Yes, Sagan used tunnels in the book. But I think he included the tunnel adventure more for entertainment than scientific value. Since the entertainment value was negligible and misleading he would have done better to leave it out.

In the book the pod is completely encased, which conveniently doesn't allow an outside observer to see anything. The popcorn machine simply leaves out any telling spacial effects (aside form a cheap fireworks display). Both of these theatrical devices serve to reinforce the assumption of the flat-earth powers-that-be that the pod went nowhere and the bitch made it up. That's drama and it's good. But it only works to a point. The book answers the doubters, but the movie does not. The movie's only rebuttal is the usual, typical, predictable appeal to faith. 'I experienced a vision of the universe, a revelation if you will, that only I was allowed to see... Trust me.'


So the term 'wormhole,' is a kind of misnomer. What's a better nomer? Oh hell, I don't know. Let me think...

### Tasks and exercises
A - In the commentary on Sagan's book and the movie, why does the writer believe Sagan would have done better to leave out the tunnel adventure?
B - Continue the commentary on Sagan's book and the movie from the point where it stops.

### Provided data
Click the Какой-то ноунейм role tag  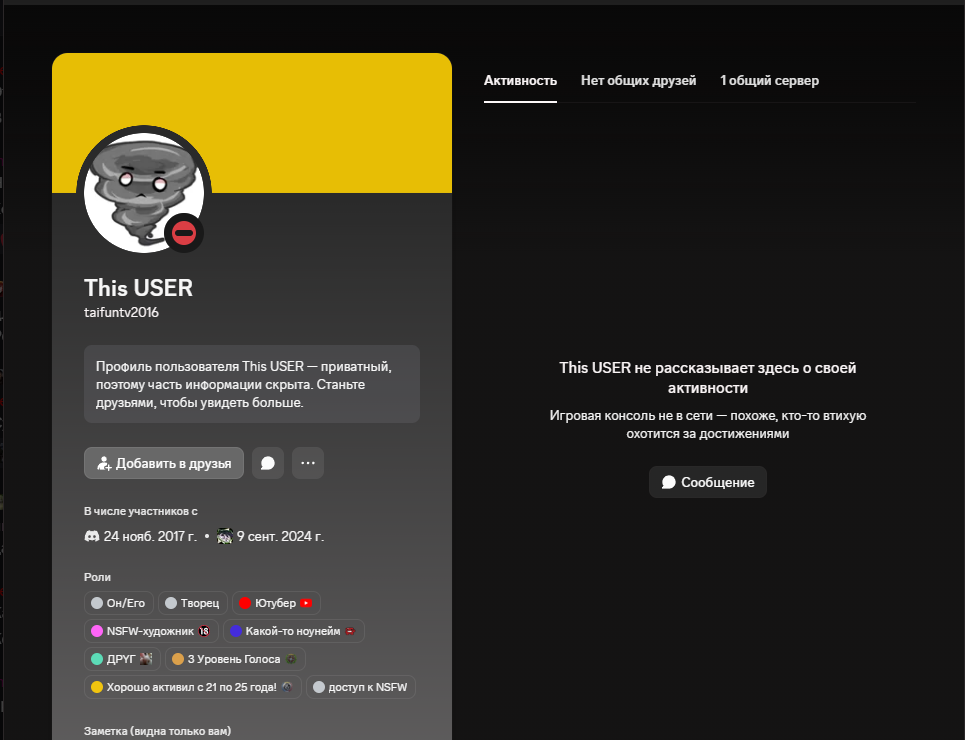click(x=294, y=631)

### Replies
A - The writer believes Sagan included the tunnel adventure more for entertainment than for scientific value. Because its entertainment value was negligible and misleading, the writer concludes that the book would have been better without it.

B -
How about 'Independently Spacial Relativity-not! Focusing Aperture,' or 'ISRFA' for short. No, too complicated, too abstract, and too removed from everyday life. Not to mention being far too inaccessible to the general public (from whom science funding ultimately originates, like it or not).

And besides, it lends itself to so many unflattering acronym extensions:


When generating a wormhole one connects two places that are not connected otherwise, forcing them to occupy the same location at the same time. A wormhole, therefore, can be understood as being like a screenplay... where the novel is the entrance, and the movie an exit.

But in the case of the popcorn machine, the wormhole is more akin to a digestive tract. Fillet mignon in... shit out.

The 'Popcorn' Machine

I’ll give the producers credit for one thing... representing the Machine as a large open air device was a good idea. It was visually interesting, and it implies a technology that was extra-worldly. But the details are all wrong and it is too complicated.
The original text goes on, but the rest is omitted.